Jackie brought out her pièce de résistance — among her wedding gowns at least — the one she’d been saving for last. “I think you’ll especially like this one, Ruth. It’s my personal ace in the hole for pregnant brides.” Jackie was holding up a delicately creamy white silk gown with empire waist, the skirts silk tulle net over satin, with an embroidered satin sleeveless bodice featuring tiny crystal beading highlighting the pattern of the embroidery. “There are optional sleeves available in any length,” she said, “if you prefer a more demure look, a detachable chapel train if you want one, and the skirts themselves can be adjusted to any length desired. I think you’d look fabulous in it just as it is.” They were both standing in front of a large floor-to-ceiling mirror in the fitting room, and Jackie had the gown draped in front of Ruth, who was in a slip and her underwear. Jackie was right, of course, the subtle gradations of very slightly creamy white were perfect against Ruth’s light olive skin, green eyes, and jet-black hair with soft curls. As she moved slightly, the glint of the lights on the crystals sparkled randomly, which seemed to amplify and define the curves of her bosom and waist with an almost hypnotic allure.

Ruth was captivated by her own reflection. “I can hardly believe it’s me,” she said. “I’m so beautiful.”

“No more beautiful, I think, than Tom already knows.” Jackie adjusted the drape of the skirt slightly on one side. “I think I’d like to flare the skirt a few inches more at the bottom, but that’s the only change I’d make, unless you’d like a bit more coverage over your décolletage, of course.”

“No, you’re right.
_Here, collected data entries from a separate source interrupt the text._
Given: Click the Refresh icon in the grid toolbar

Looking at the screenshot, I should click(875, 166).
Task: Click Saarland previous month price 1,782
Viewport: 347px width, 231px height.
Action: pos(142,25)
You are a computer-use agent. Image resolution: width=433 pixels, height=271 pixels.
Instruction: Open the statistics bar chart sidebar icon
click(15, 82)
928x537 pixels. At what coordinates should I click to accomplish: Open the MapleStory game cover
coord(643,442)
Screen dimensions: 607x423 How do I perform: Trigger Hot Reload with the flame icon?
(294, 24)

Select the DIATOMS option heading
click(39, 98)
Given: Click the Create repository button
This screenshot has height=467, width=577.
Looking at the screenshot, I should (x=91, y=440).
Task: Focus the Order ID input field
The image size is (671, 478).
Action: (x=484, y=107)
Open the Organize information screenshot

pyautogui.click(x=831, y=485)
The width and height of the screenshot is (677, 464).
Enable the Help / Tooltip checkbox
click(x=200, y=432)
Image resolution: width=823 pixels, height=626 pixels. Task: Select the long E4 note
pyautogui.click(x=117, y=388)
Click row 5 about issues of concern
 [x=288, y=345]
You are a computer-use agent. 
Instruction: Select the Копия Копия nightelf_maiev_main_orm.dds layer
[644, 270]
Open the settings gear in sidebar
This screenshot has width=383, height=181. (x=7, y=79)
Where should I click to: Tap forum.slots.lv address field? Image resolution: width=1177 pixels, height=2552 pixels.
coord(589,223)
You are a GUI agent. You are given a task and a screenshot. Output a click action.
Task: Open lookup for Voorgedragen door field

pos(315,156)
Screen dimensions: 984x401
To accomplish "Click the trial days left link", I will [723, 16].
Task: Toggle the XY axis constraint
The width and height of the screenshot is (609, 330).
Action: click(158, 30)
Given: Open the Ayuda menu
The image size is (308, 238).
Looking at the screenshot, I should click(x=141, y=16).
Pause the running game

A little more flare would help to minimize my hips a bit, but the rest is perfect.” She spun slightly to see more of the sides.

“Would you like to fold out the three-way mirrors and take a better look?” Jackie asked. “In fact, why don’t we put you into the dress and take a proper look?”

She was hesitant. “I…. It looks so expensive….”

Jackie shook her head and laid a hand on her arm. “Ruth, it’s my treat, and I can well afford it, since I made it, so all it really costs is the price of the fabric and findings. This isn’t like me going out and buying you a dress off the rack from Saks Fifth Avenue. You’re getting the work of my own two hands, not the money from my pocketbook. If one of your woman friends wanted to make your wedding cake, would you refuse because a similar cake might be quite expensive if you went out and purchased it from a caterer?”

She looked doubtful. “Well, no, I suppose not….”

Jackie grinned and said, “It’s settled then. You do your job, which is to be as happy as possible on your special day, and I’ll do mine, making the gown as lovely as possible, something you can pass down to your daughter, perhaps, and treasure as a keepsake and memory.”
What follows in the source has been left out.